RDF-101

RDF-101

Introduction

RDF (Resource Description Framework) is one of the three foundational Semantic Web technologies, the other two being SPARQL and OWL.

In particular, RDF is the data model of the Semantic Web. That means that all data in Semantic Web technologies is represented as RDF. If you store Semantic Web data, it's in RDF. If you query Semantic Web data (typically using SPARQL), it's RDF data. If you send Semantic Web data to your friend, it's RDF.

In this lesson we will introduce RDF.

Objectives

In this lesson you will learn:

  • What RDF is and how it fundamentally differs from XML and relational databases
  • What is meant by a "graph data model"
  • How RDF is typically represented visually
  • The importance of the URI, and the significance (or lack thereof) of identity "universality"

Prerequisites

Today's Lesson

RDF is the foundation of the Semantic Web and what provides its innate flexibility. All data in the Semantic Web is represented in RDF, including schema describing RDF data.

RDF is not like the tabular data model of relational databases. Nor is it like the trees of the XML world. Instead, RDF is a graph.

RDF Graphs

In particular, it's a labeled, directed graph.
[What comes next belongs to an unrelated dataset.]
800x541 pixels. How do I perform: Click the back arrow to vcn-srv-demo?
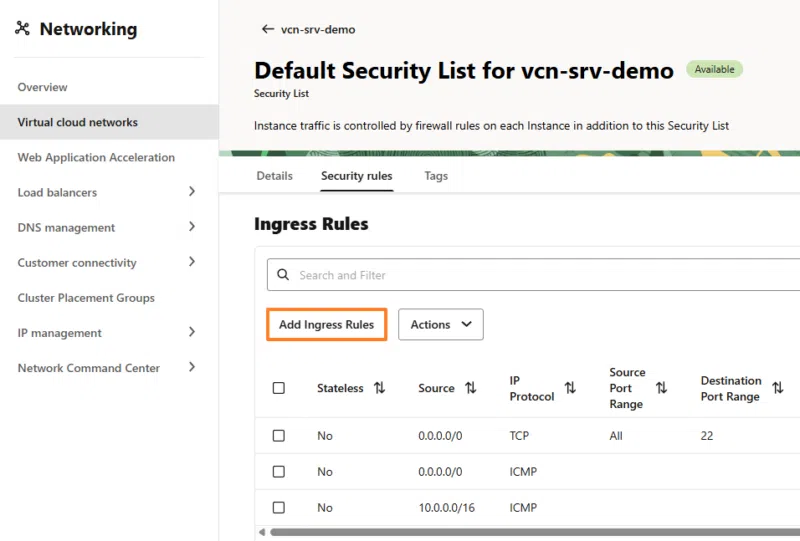[267, 29]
I don't mean "graph" as in "charts and graphs" but rather as in "dots and lines."

Therefore you can think of RDF as a bunch of nodes (the dots) connected to each other by edges (the lines) where both the nodes and edges have labels.

The term labeled, directed graph will mean a lot to the mathematicians in the audience, but for the rest of you I've included a simple example here.
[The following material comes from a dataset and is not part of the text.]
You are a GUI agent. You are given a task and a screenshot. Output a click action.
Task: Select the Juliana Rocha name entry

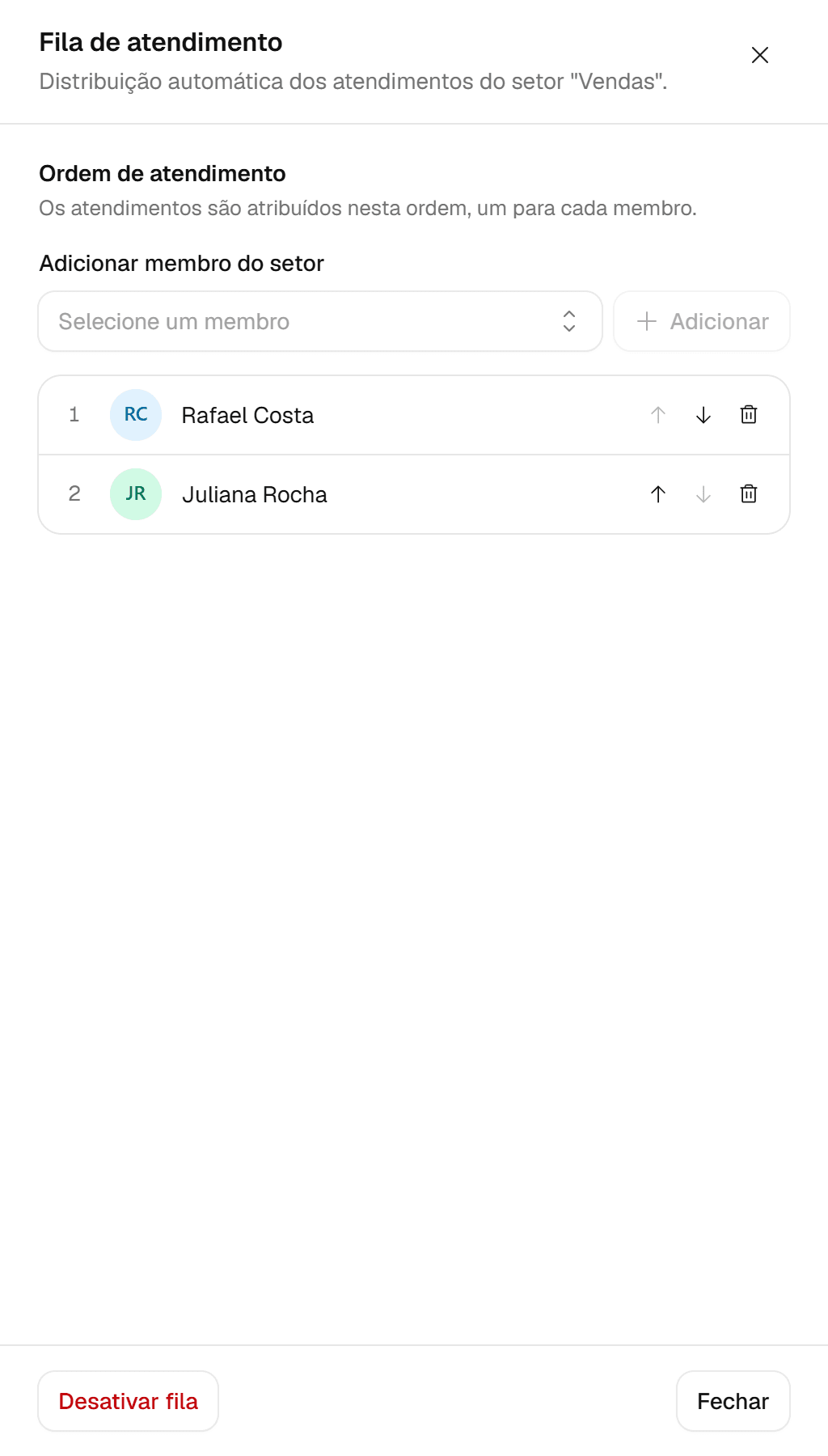pyautogui.click(x=255, y=494)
This is a complete, valid, visual representation of a small RDF graph. Show it to any Semantic Web practitioner and it will be immediately obvious to her what it represents.

The nodes of the graph are the ovals and rectangles (ovals and rectangles are a convention that we'll get to shortly). The edges are labeled arrows that connect nodes to each other. The labels are URIs (this is very important, and we'll cover it in more detail in a bit).

Note: the graph nature of RDF is why the logos of Semantic Web companies almost universally have some reference to a graph. See if you can spot the graph in the logos of Revelytix, Ontoprise, Ontotext, Apache Jena, and Cambridge Semantics, not to mention the RDF logo, pictured at the top if this lesson.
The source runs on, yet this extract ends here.